# Need Job Advice as Intern



## MM9232 (Aug 12, 2012)

I have 1 semester left before i graduate(industrial engineering). I am currently a summer intern for a rather large company. My current group is fully staffed, however a different group has a full time opening. When I was introduced to the boss of the group with a full time opening I got a strong impression he was looking at me as a strong candidate for that role. I have a few weeks left before going back to school and I am very interested in the open position, but I am unsure of how I should express interest in the position. Given that I have some time left I feel it would be beneficial to work with some of the other employees in that group and see how they operate but as i said, they are separate from my current role. I believe approaching my boss about this would be the first step, but I am uncertain of how I should handle it. Any advice is greatly appreciated.


----------



## solomonb (Aug 12, 2012)

Go to your boss and tell he/she that you are interested in the other position when you graduate in December. Tell him that your intern experience has been valuable/beneficial to you, you like the company (assuming that you do) and think that you would be a great fit with the new group. As he/she what they think, and how you should proceed. What should happen is that your boss will agree with you, suggest that he/she talk to the hiring boss and see when you all can have a caucus and discuss the open position.
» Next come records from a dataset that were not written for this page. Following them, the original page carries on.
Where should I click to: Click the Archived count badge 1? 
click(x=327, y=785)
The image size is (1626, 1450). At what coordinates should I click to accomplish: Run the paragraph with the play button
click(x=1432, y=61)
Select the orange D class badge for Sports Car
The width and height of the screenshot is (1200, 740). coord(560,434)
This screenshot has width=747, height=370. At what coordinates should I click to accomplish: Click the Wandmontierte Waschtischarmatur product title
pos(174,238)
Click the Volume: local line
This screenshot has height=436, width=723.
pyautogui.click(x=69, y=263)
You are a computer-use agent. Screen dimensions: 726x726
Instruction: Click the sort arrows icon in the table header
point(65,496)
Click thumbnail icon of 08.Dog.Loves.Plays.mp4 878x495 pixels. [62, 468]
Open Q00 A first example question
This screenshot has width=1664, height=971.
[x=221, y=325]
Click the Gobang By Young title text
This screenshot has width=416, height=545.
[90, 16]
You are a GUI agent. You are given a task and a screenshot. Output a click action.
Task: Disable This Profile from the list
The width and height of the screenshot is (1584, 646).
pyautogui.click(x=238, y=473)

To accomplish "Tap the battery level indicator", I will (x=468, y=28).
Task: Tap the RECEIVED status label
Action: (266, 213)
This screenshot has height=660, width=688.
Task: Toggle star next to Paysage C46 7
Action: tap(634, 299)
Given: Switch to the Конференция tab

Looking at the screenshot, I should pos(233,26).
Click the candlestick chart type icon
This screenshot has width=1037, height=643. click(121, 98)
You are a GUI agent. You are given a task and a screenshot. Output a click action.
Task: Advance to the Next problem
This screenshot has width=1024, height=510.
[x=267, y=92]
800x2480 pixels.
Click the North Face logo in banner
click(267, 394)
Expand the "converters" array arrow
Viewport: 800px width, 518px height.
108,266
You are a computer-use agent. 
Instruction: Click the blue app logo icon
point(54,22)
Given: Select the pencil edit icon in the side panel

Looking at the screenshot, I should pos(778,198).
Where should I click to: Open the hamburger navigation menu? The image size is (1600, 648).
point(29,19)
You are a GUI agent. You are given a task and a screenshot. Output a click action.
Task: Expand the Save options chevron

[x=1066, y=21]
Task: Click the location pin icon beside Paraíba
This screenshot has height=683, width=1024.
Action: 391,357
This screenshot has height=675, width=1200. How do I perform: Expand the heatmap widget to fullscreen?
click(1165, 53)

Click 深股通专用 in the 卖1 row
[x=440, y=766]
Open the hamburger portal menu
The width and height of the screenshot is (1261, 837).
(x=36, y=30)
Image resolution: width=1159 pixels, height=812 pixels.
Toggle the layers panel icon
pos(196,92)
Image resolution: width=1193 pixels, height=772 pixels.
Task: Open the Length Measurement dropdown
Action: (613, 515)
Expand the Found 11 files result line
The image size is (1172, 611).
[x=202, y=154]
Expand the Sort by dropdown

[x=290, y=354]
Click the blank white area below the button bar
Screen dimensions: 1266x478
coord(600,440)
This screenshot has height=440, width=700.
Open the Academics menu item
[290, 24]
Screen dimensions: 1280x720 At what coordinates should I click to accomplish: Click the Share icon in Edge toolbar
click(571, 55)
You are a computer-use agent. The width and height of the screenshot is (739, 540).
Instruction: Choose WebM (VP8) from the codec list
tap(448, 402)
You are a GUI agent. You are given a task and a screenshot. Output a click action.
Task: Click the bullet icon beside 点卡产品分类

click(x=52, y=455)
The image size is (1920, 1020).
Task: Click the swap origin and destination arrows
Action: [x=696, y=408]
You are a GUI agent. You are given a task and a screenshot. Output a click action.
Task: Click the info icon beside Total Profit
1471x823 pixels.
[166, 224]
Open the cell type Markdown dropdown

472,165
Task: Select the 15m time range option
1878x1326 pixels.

NOW, if your boss does not move on this-- take initiative and see the other boss. After all, school starts in 3 weeks, you don't have time to waste. Conversely, the hiring boss is probably worried that he/she cannot/willnot find a qualified candidate to fill the position and will be excited to have you show some interest in the position.

Don't get hung up on the starting salary. Let's assume that they offer a good beginning IE salary. Find out what that is. How? Call IIE and ask. Call NSPE and ask. Check with your student services dept at the school and see what 2102 May grads got. Call some buddies that are hopefully working and see what they are making. I think that a beginning IE this year began at about $62,000. However, don't get hung up totally on salary. There are other factors that need consideration in addition to salary.

Get this far, we can address salary and benefits when you are at that point in the discussion.

Good Luck!


----------